Я перевожу громадную поэму моего друга Мансура, три тысячи строк. Называется «Золотой колокольчик». Колокольчик, как можно догадаться, это прозвище девушки: односельчане прозвали ее так за звонкий, мелодичный голосок. Поэма будет напечатана здесь, в Москве и в Минске. Не знаю, почему в Минске. Это уж его дело. Я спешу, мне нужны деньги, и мне надо уехать отсюда не позднее десятого июня. Нынешняя жара временна, она может ослабеть, смениться дождем, но с июня жара ляжет прочно, чугунно – не даст поблажки ни облачку, ни капле дождя. Я делаю по шестьдесят строк в день – это много. Вдохновенья не жду: в восемь утра выпиваю пиалушку чаю, принесенного с вечера в термосе, сижу за столом до двух, в два обедаю в паршивенькой чайхане возле почты и с трех сижу до пяти или шести, когда начинает давить в затылке и мухи мелькают перед глазами. А что делать? Переводить стихи – моя профессия. Больше я ничего не умею. Перевожу я с подстрочника. Практически могу переводить со всех языков мира, кроме двух, которые немного знаю – немецкого и английского, – но тут у меня не хватает духу или, может быть, совести. Слава мне не нужна, это уже было (не слава, разумеется, а нужда в ней).

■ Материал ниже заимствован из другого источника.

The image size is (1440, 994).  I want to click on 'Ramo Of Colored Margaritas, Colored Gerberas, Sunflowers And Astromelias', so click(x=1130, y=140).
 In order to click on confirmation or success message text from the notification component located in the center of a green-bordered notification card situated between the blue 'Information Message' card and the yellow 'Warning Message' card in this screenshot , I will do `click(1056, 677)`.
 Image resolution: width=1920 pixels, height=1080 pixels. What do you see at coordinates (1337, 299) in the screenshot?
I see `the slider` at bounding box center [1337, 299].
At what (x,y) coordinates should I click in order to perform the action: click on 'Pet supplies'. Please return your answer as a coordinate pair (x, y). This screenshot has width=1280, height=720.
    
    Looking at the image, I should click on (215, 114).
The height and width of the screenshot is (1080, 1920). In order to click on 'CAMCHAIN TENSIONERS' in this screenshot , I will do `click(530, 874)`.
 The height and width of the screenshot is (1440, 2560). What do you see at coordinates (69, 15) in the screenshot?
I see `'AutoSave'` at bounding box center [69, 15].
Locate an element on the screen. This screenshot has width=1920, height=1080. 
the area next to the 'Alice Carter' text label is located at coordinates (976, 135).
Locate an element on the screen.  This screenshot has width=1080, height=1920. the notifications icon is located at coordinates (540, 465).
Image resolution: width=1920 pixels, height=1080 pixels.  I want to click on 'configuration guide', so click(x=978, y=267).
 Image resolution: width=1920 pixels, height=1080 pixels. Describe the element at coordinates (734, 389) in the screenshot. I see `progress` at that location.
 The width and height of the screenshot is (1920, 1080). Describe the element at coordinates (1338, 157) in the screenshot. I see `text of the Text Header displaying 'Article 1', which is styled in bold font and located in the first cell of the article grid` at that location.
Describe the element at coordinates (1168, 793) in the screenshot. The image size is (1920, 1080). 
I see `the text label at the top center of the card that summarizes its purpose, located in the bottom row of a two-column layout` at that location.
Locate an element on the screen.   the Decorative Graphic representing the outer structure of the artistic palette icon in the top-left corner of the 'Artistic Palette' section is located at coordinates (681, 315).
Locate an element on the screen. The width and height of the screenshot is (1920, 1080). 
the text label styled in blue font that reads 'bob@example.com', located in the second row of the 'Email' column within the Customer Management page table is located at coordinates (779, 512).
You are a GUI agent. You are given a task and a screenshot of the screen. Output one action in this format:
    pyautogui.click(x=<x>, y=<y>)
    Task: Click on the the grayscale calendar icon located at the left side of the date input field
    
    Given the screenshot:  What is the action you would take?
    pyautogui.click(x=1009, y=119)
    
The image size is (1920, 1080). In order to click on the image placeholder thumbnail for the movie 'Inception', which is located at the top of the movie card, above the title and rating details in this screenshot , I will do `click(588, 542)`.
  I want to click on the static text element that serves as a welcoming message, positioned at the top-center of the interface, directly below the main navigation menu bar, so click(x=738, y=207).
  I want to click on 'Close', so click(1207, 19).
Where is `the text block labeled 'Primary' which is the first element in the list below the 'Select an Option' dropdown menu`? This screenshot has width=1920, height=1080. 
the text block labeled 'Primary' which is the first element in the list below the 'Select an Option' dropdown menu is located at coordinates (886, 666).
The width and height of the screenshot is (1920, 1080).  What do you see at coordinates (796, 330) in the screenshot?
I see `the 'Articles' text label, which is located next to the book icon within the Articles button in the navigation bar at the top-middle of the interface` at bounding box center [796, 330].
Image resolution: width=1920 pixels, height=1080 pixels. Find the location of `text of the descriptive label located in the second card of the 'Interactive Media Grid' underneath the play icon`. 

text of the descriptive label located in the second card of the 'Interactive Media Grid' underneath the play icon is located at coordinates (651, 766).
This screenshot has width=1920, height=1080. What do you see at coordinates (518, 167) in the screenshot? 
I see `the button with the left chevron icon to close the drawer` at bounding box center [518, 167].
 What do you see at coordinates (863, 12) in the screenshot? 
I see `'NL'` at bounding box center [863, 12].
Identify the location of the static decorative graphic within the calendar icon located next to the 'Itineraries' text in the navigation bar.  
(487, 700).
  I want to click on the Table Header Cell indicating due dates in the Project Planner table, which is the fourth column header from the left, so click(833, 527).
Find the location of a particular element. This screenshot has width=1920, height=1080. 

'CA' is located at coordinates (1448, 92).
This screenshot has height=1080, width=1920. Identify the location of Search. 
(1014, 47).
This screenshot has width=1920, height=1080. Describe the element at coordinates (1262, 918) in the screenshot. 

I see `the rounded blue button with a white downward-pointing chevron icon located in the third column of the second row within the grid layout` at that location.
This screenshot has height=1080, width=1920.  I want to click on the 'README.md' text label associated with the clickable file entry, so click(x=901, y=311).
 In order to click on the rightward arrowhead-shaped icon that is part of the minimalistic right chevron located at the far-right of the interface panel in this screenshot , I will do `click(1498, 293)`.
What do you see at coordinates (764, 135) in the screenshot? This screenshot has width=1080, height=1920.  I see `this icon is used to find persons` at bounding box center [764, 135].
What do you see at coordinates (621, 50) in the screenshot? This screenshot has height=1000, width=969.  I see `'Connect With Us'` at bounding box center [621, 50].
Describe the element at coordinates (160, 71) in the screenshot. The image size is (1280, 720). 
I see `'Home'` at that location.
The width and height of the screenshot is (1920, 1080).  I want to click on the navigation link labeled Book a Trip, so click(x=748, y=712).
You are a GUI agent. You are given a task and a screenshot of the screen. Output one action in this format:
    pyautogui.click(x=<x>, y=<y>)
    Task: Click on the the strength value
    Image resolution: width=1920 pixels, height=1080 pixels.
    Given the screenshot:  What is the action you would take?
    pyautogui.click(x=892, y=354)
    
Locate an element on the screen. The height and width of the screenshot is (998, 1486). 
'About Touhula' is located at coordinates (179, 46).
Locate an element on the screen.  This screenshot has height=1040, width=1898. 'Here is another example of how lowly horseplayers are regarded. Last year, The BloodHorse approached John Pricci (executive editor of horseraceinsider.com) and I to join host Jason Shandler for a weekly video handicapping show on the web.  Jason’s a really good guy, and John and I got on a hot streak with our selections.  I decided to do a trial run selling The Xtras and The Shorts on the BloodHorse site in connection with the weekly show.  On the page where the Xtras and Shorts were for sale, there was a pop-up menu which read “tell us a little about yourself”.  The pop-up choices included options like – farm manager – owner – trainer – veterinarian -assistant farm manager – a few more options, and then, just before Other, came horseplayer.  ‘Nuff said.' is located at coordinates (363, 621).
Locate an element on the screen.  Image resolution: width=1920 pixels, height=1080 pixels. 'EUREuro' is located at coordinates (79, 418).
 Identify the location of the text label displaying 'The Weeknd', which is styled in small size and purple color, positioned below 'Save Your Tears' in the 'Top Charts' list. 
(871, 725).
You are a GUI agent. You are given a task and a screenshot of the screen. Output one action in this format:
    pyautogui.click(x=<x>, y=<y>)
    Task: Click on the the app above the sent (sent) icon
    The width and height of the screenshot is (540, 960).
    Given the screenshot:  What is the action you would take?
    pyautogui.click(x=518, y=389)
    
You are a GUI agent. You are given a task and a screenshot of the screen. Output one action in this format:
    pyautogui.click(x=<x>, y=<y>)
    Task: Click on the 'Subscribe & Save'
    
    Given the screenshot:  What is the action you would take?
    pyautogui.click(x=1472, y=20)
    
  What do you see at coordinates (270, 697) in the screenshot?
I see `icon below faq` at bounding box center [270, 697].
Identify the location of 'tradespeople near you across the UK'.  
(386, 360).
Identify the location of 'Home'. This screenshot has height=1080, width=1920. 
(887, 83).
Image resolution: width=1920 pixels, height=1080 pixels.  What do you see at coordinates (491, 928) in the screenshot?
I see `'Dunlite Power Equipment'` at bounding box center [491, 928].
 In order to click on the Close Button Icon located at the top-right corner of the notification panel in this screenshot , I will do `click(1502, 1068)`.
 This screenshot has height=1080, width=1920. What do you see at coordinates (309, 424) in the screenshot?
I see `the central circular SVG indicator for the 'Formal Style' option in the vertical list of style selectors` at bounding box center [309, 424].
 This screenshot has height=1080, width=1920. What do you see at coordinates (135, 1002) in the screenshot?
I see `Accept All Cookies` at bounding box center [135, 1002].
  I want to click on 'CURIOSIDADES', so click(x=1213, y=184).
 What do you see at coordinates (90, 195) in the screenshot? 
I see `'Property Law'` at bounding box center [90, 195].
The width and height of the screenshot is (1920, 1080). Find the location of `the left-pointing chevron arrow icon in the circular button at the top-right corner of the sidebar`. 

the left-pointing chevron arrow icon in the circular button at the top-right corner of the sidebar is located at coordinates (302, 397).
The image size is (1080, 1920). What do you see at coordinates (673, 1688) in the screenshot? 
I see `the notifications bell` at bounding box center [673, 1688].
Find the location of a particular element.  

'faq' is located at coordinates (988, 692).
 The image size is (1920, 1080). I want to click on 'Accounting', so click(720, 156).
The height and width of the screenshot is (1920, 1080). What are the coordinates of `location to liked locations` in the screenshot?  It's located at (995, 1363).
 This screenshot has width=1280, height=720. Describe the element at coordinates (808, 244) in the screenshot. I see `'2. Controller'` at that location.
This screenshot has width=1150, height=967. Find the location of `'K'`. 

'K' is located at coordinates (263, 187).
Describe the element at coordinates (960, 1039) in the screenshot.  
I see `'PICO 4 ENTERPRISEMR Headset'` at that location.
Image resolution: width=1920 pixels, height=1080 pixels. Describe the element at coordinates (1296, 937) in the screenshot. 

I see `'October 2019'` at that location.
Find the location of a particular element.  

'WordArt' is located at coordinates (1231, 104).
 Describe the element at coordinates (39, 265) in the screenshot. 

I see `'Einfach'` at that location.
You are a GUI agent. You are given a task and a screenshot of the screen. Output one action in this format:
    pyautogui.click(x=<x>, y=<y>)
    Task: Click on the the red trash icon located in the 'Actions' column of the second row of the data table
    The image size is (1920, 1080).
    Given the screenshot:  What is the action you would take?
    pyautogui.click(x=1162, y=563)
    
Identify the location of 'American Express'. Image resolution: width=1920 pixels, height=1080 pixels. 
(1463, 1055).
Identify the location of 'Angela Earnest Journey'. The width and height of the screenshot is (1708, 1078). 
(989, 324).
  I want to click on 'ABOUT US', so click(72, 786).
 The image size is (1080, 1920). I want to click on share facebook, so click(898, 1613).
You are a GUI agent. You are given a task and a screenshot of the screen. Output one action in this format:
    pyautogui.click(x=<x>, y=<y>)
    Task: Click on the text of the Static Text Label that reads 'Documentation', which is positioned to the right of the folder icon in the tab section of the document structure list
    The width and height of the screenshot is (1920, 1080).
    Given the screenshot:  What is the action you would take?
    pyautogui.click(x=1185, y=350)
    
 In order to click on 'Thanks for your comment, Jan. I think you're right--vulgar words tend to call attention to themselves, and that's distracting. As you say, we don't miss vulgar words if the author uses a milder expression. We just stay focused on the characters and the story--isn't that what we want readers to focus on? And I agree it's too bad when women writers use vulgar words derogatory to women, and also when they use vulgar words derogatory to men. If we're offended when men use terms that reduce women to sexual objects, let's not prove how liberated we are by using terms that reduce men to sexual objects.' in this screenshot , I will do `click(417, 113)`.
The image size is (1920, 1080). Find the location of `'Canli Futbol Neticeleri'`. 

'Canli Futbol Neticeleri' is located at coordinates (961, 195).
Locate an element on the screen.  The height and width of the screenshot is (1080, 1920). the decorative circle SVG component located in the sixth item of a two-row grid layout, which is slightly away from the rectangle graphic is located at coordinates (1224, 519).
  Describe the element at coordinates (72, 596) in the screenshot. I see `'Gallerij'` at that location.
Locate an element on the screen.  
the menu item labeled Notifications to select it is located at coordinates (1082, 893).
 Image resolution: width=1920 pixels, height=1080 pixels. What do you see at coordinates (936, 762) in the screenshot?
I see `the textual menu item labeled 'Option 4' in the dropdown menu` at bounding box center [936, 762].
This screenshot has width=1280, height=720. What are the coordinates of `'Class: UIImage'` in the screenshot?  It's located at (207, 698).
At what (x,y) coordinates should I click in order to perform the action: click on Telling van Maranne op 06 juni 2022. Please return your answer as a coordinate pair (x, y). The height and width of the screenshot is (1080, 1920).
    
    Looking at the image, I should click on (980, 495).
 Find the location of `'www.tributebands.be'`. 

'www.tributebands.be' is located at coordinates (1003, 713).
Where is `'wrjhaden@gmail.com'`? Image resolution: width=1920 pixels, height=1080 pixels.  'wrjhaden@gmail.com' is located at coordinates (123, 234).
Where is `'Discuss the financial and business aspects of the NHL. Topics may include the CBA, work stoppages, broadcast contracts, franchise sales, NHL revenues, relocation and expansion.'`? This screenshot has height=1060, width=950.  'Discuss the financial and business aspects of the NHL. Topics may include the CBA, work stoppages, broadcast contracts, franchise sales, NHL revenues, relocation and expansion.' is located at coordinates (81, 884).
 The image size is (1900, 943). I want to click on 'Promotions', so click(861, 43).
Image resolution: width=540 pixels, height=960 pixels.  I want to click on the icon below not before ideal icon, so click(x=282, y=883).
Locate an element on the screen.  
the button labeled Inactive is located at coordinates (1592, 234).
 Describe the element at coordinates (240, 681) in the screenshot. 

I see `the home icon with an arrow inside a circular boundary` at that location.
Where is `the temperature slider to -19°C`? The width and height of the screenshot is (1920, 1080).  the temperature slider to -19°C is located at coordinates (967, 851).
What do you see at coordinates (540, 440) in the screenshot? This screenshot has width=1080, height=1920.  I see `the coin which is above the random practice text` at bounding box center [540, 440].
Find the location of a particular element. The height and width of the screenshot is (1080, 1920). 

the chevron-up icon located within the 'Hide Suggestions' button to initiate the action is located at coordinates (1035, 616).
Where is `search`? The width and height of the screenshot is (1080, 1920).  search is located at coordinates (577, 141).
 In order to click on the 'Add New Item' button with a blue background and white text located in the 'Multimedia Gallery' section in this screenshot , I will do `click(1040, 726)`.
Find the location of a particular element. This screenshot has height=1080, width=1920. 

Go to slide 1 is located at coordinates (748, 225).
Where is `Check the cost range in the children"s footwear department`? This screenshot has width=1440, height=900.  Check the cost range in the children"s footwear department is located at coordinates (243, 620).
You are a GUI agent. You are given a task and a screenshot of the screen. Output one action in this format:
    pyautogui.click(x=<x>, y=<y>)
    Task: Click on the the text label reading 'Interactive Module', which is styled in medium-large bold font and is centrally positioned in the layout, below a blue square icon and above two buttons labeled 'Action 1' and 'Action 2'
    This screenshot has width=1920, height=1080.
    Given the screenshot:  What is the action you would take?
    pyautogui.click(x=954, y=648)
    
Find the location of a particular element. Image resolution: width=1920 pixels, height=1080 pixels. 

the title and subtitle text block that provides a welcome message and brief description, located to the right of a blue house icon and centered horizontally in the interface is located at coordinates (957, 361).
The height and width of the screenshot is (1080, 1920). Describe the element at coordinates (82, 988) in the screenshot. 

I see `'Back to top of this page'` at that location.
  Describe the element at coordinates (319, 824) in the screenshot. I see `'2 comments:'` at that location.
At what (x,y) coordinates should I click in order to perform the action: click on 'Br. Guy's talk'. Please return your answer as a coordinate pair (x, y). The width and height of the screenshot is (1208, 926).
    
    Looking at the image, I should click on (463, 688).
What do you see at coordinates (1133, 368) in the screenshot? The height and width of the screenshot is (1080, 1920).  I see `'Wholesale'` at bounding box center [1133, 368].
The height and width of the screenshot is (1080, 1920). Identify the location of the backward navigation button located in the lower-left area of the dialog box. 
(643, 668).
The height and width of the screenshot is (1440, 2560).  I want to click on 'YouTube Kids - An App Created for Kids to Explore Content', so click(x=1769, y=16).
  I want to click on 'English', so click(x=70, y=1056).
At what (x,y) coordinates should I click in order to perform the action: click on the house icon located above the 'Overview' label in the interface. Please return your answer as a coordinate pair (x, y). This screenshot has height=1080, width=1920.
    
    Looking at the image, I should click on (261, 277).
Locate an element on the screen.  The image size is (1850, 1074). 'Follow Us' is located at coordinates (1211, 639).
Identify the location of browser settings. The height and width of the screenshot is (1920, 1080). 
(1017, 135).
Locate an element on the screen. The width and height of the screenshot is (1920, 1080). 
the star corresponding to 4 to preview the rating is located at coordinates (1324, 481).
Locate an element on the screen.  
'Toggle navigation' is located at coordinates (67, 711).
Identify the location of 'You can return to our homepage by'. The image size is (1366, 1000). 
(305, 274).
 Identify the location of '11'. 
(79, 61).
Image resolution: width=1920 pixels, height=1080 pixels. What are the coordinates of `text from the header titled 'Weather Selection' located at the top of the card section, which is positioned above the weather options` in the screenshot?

Говорят, скоро, числа двадцатого, откроется сезон в летнем ресторане «Чинар», и жизнь моя станет легче. На днях, доработавшись до черных мушек, я пошел в чайхану – это обыкновенный трактир, по-нашему «павильон» или «забегаловка», где, кроме водки, воды, пива, крепленого красного вина, крутых яиц, лука, пампушек, рыбных консервов, бывают иногда чай и плов из мяса неопределенного происхождения, боюсь, что верблюжьего, – и, чтоб ободриться, выпил рюмки две дрянной ашхабадской водки. Пил с удовольствием, но с некоторым страхом. И она на меня странным образом подействовала. Не то чтобы я опьянел – сказалось, должно быть, долгое воздержание, – голова работала ясно, все было в норме, кроме одного пункта, как в мире Кафки, где все достоверно, кроме какого-нибудь одного обстоятельства: того, например, что Замза превратился в насекомое. Мне представилось, что дрянная ашхабадская водка, стоявшая на моем столе, есть подстрочник, который я должен перевестичетырехстопным амфибрахием на русский язык, и тогда это будет бутылка «столичной». В тот день я перебросил семьдесят с лишним строк. Ночью проснулся от тяжкого знакомого сна – моей обычной лестницы. Будто поднимаюсь по каким-то бесконечным ступеням, каждый шаг все тяжелей, все невозможней, не хватает дыхания, и когда уж, кажется, конец, асфиксия, – вдруг просыпаюсь. Болело сердце, стал искать воды. Термос был пуст: вчера выхлестал весь чай после водки. Вот болван! Ведь знал же, что ночью может понадобиться питье.

Оделся и вышел в сад. Была отличная ночь. Светила луна. Давно я не видел такой ночи. Две чинары стояли, как две скалы, вокруг них конусом легла черная непроглядность, зато акации, туя и разные другие более мелкие кусты и деревья светло серебрились под светом луны и шевелились, журчали, дышали. От их дыхания воздух был сладок. Его можно было пить. Я прошел несколько шагов на слабых ногах, сел на скамейку и пил воздух. Ну и ночь! Самая подходящая для смерти. Думал о том, что могу умереть. Мыслей о смерти не бывает. Мысли о смерти – это страх. Я сидел на скамейке спиною к теплому стволу дерева и беспорядочно думал: позвонить, Мансур, он приходит в девять, машину, кардиограмму, рублей пятнадцать, при инфаркте боль гораздо сильней, удар топора в грудь. Ах, какой идиот – пил водку. Потом, когда боль утихла и дыхание стало ровней – раза два удалось глубоко вздохнуть, – я подумал о том, что это было бы слишком бессмысленно. Ведь должен же быть какой-то смысл. Какой-то итог. И уж после того. Теперь мои мысли стали спокойнее.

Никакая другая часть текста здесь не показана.